Personal information
- Born: 10 October 1991 (age 34) Jonava, Lithuania
- Nationality: Lithuanian
- Listed height: 6 ft 8 in (2.03 m)
- Listed weight: 236 lb (107 kg)

Career information
- High school: Saint Benedict's (Newark, New Jersey)
- College: Rutgers (2010–2012); Rhode Island (2013–2015);
- NBA draft: 2015: undrafted
- Playing career: 2015–2023
- Position: Power forward
- Coaching career: 2024–present

Career history

Playing
- 2015–2016: Neptūnas Klaipėda
- 2016: Lavrio
- 2016–2017: Aries Trikala
- 2017: Assigeco Piacenza
- 2017–2018: JL Bourg
- 2019: Cherkaski Mavpy
- 2020: Lietkabelis Panevėžys
- 2020: Heroes Den Bosch
- 2020–2021: CBet Prienai
- 2021–: CEP Lorient
- 2021–2022: Dax Gamarde basket 40
- 2022–2023: Vendée Challans Basket

Coaching
- 2024–present: Grand Rapids Gold (assistant)

Career highlights
- AAC All-Rookie Team (2011);

= Gilvydas Biruta =

Lithuanian basketball player

Gilvydas Biruta (born 10 October 1991) is a Lithuanian former professional basketball player currently working as an assistant coach for the Grand Rapids Gold of the NBA G League.
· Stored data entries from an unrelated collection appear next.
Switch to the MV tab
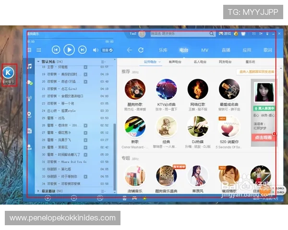pyautogui.click(x=204, y=50)
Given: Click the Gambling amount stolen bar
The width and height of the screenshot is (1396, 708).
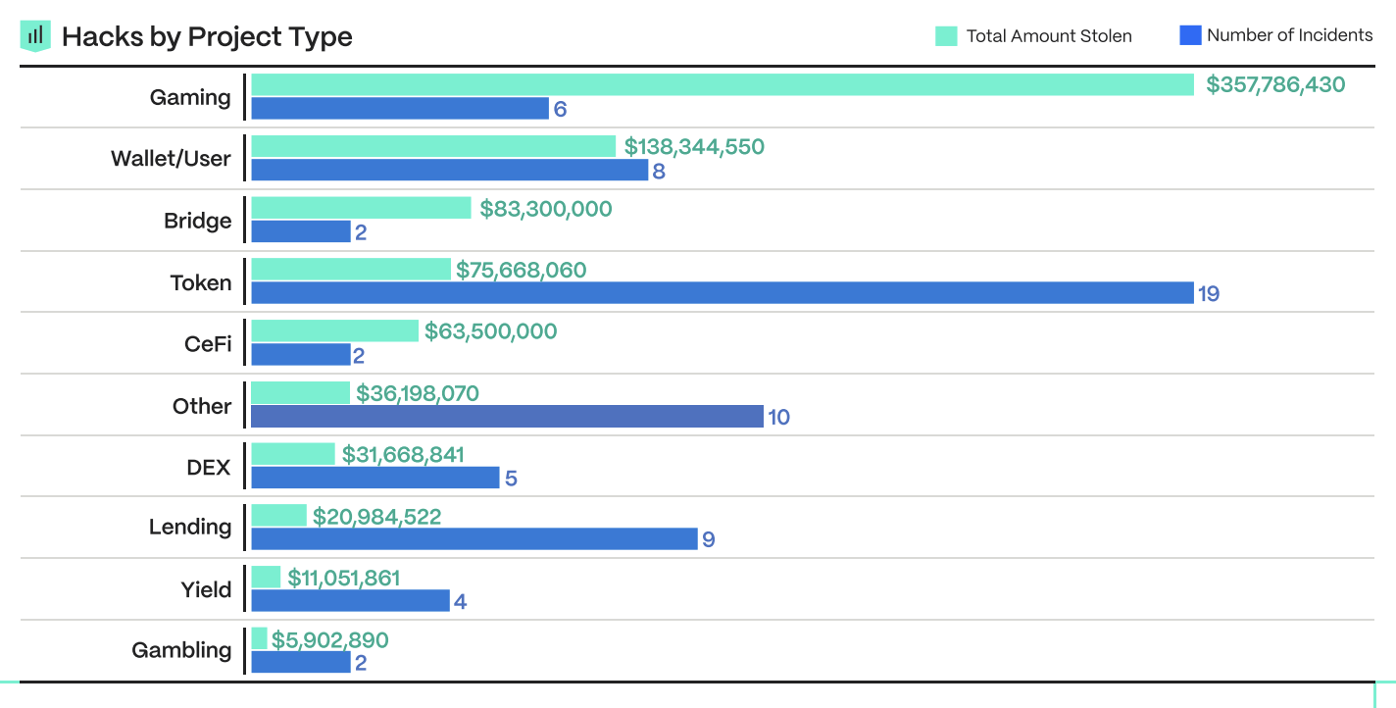Looking at the screenshot, I should tap(260, 639).

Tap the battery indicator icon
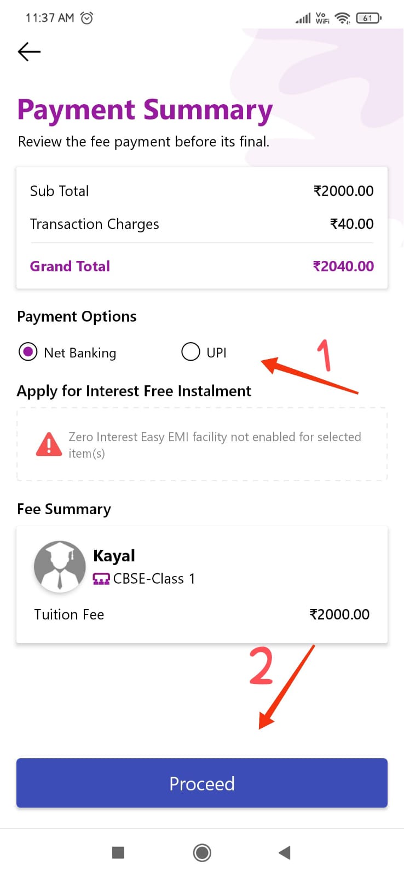coord(368,18)
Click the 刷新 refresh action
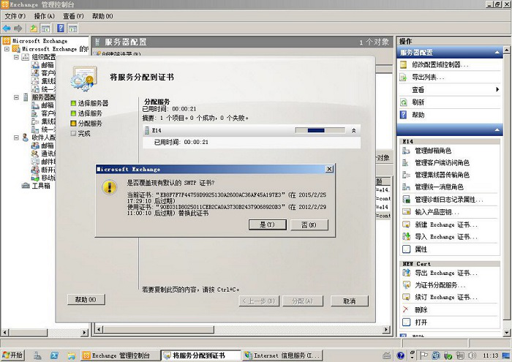The width and height of the screenshot is (512, 362). point(418,102)
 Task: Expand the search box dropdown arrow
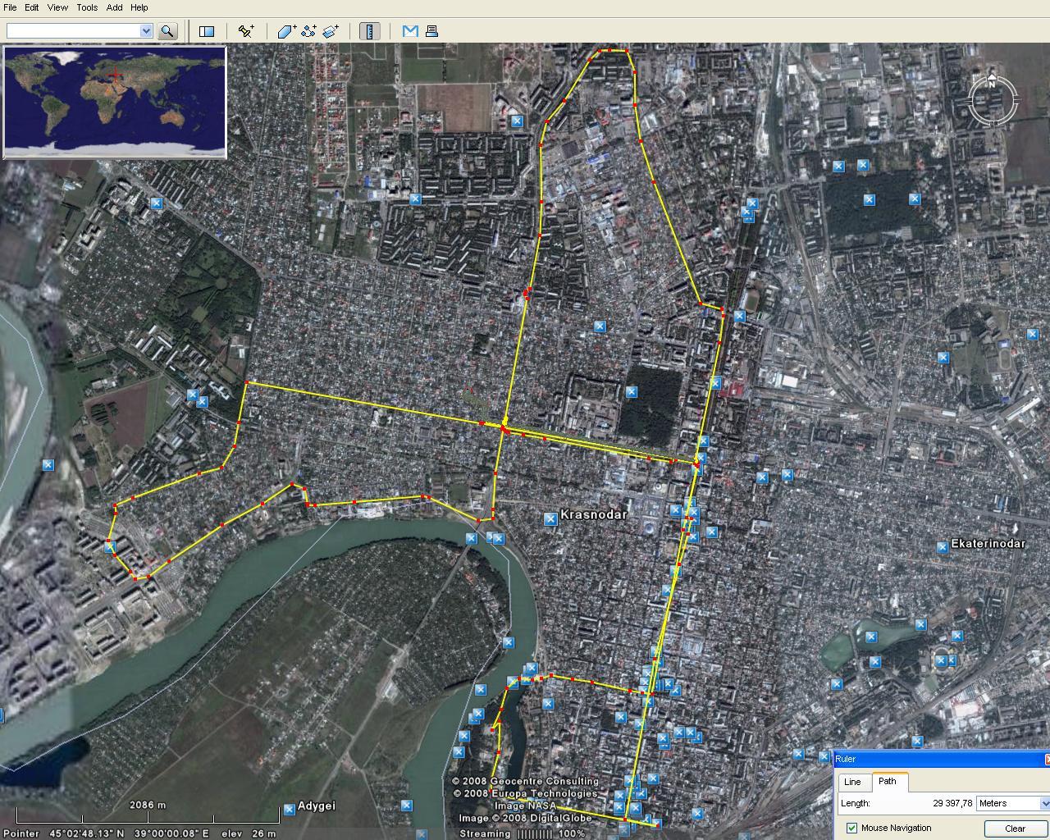(146, 31)
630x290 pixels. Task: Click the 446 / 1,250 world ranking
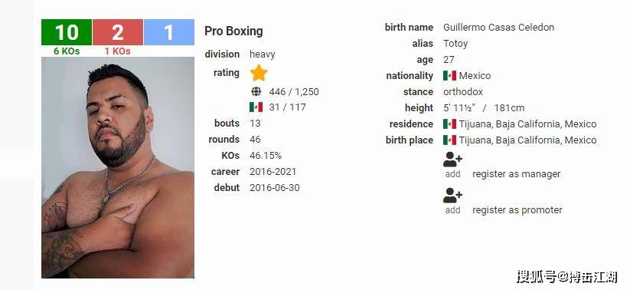pos(294,92)
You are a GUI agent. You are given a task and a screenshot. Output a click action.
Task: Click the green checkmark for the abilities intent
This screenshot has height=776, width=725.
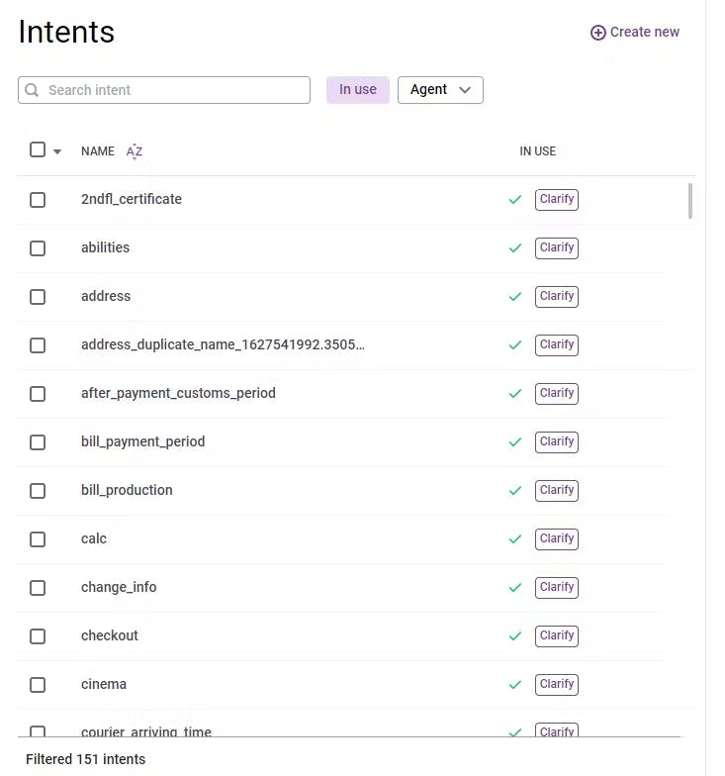[x=514, y=247]
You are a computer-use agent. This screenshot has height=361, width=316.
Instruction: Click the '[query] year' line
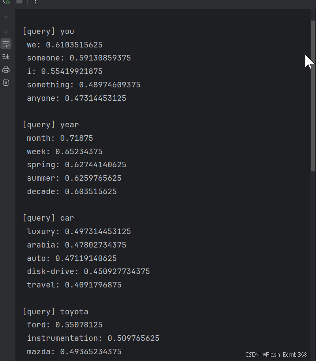point(51,125)
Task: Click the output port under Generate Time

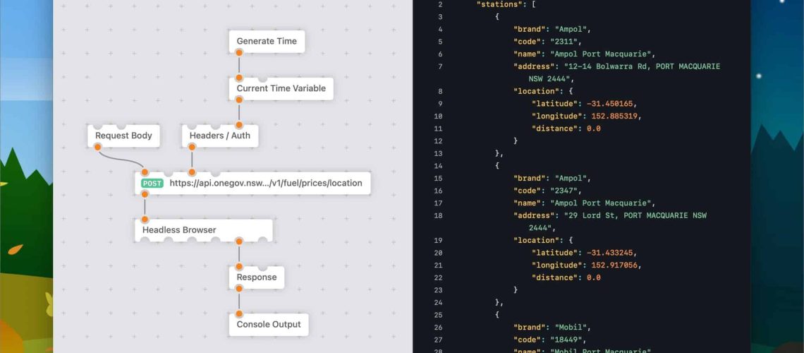Action: point(239,54)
He used to play at the power forward position.

==Professional career==
After graduating University of Rhode Island, Biruta was a part of Denver Nuggets during the 2015 NBA Summer League.

On 5 August 2015, Biruta signed with Neptūnas Klaipėda.
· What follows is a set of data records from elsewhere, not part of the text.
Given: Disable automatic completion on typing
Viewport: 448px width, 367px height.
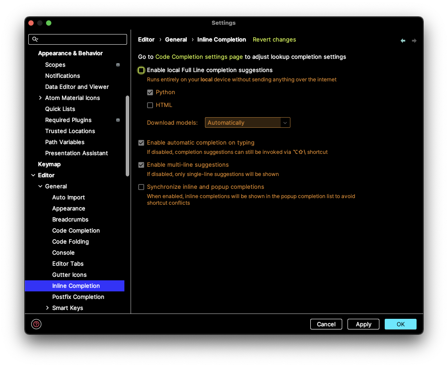Looking at the screenshot, I should [x=141, y=143].
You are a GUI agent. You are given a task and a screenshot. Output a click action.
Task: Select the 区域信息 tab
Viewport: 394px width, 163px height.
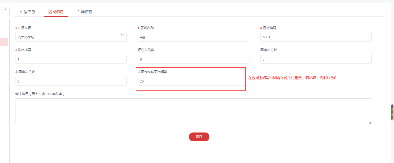coord(56,12)
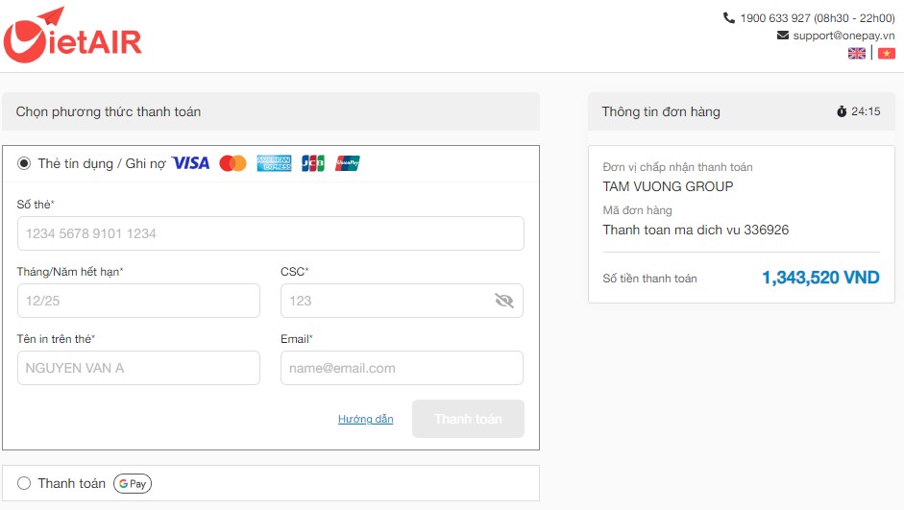The height and width of the screenshot is (510, 904).
Task: Click the Mastercard logo
Action: (232, 163)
On 24 February 2016, Biruta signed with Lavrio of the Greek Basket League. In five games Biruta averaged 3.4 points and 2.2 rebounds. On August 30, 2016, he signed with Aries Trikala. In March 2017, he moved to Assigeco Piacenza of the Serie A2.
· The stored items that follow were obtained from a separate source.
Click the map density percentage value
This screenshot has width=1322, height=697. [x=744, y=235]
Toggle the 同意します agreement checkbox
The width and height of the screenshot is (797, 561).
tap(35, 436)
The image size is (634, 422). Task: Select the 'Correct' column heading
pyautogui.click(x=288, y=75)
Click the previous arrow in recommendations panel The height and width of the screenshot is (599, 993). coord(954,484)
On 4 July 2017, Biruta signed with JL Bourg-en-Bresse of the Pro A.

Biruta played one game for Cherkaski Mavpy but left the team in January 2019 with an injury. On 5 January 2020, Biruta joined Lietkabelis Panevėžys. He averaged 4.3 points and 1.6 rebounds per game. On 18 September 2020, Biruta signed with Heroes Den Bosch of the Dutch Basketball League. He was released on 20 October after the DBL had been suspended due to a national spike in coronavirus infections.

==National team career==
Biruta led the Lithuanian U-16 National Team to the bronze medals in the 2007 FIBA Europe Under-16 Championship by averaging 14.6 points, 8.0 rebounds, 1.8 steals and 1.3 blocks. He also been a part of Lithuanian U-18 team twice. First time he won silver medal with the Donatas Motiejūnas' led U-18 National Team. During his second appearance, Lithuanians finished fourth. Though, the successful youth national team years ended painfully when the U-20 team he represented suffered an fiasco, finishing only 14th in the 2011 FIBA Europe Under-20 Championship.

==Coaching career==
On October 1, 2024, Biruta became an assistant coach for the Grand Rapids Gold of the NBA G League.